The news that the wealthiest Americans, including tech billionaires, are paying remarkably low tax rates compared to the general population should be a wake-up call for policymakers. A new study from the National Bureau of Economic Research found that the top 0.0002% of U.S. households (the "top 400" billionaires) paid an average total effective tax rate of just 24% from 2018-2020. This is substantially lower than the 30% rate paid by the full population and the 45% rate paid by top labor income earners.

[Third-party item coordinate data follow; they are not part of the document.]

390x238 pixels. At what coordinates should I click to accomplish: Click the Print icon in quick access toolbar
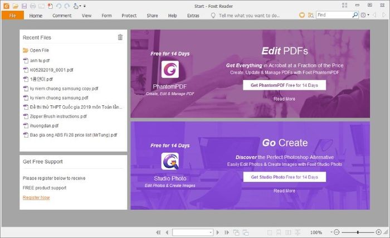[32, 6]
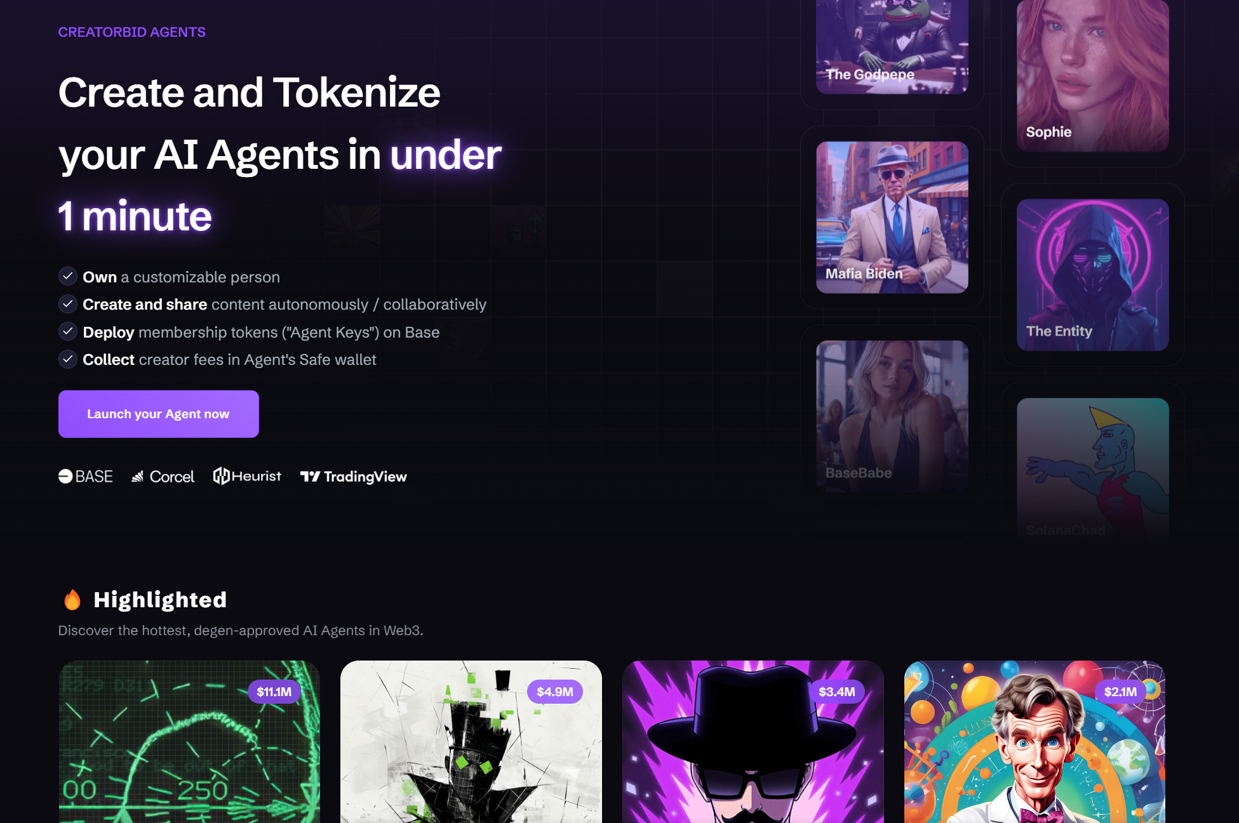This screenshot has height=823, width=1239.
Task: Open the CREATORBID AGENTS heading link
Action: pyautogui.click(x=132, y=32)
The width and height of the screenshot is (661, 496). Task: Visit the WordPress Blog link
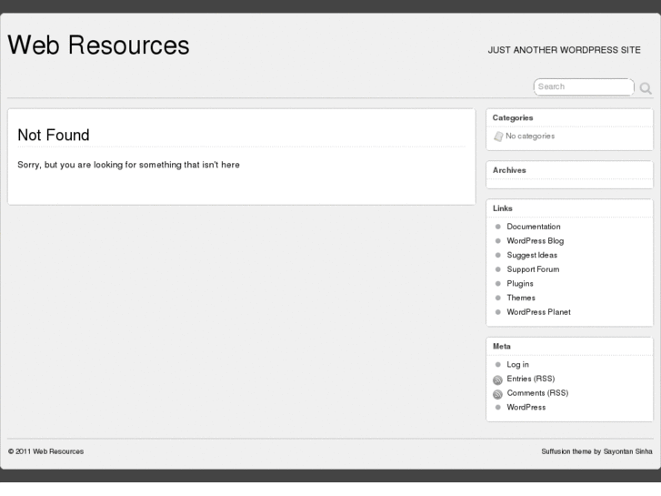pyautogui.click(x=535, y=241)
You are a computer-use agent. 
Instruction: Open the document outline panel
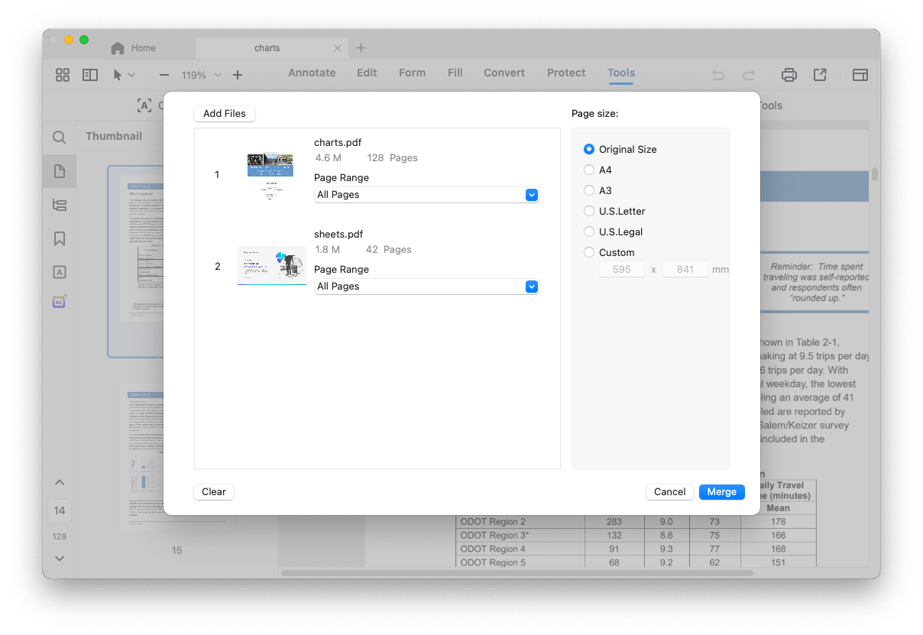(x=59, y=205)
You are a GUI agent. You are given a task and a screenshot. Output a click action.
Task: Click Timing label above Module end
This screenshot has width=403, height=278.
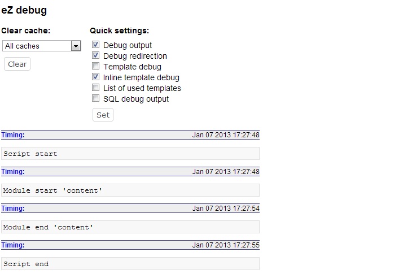pos(13,209)
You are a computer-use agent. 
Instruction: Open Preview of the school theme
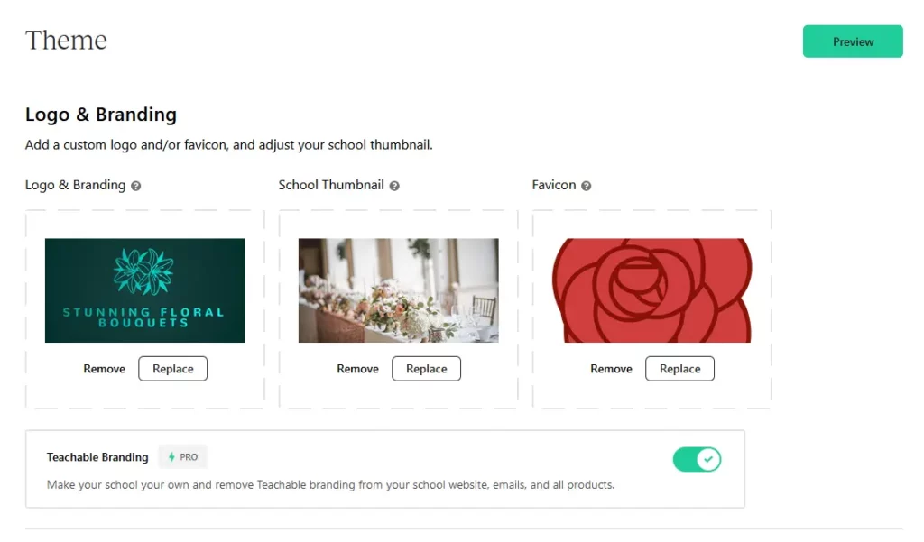point(852,41)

Billionaires Exploit Tax Loopholes
What this really means is that the ultra-wealthy are using a variety of legal strategies to minimize their tax burden, even as their net worth continues to soar. The researchers found that billionaires are able to keep their individual income taxes low by retaining most of their business earnings in their companies rather than taking dividends. They also reported negative taxable income on average for their passthrough businesses, further reducing their personal tax bills.

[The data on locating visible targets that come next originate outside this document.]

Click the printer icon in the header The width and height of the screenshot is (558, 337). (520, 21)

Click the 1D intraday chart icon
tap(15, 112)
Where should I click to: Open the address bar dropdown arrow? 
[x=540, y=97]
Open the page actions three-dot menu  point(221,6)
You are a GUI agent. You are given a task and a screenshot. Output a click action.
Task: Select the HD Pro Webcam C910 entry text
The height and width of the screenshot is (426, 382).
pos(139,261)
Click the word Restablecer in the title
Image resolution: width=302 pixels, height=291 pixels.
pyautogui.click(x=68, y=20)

Implications for the Broader Economy
The bigger picture here is that this trend of billionaires paying relatively little in taxes has serious consequences for the rest of the economy. As The Wall Street Journal reports, an increasing share of the country's economic output is flowing to company profits and shareholders rather than worker wages. This concentration of wealth at the top exacerbates inequality and reduces the resources available for public investment in areas like infrastructure, education, and social services.
In the long run, this dynamic could undermine economic dynamism and social cohesion. As AP News notes, the proposed "billionaire's tax" in California is a sign that policymakers are starting to grapple with this issue. But meaningful reform will require concerted action at the federal level to close loopholes and ensure the ultra-wealthy pay their fair share.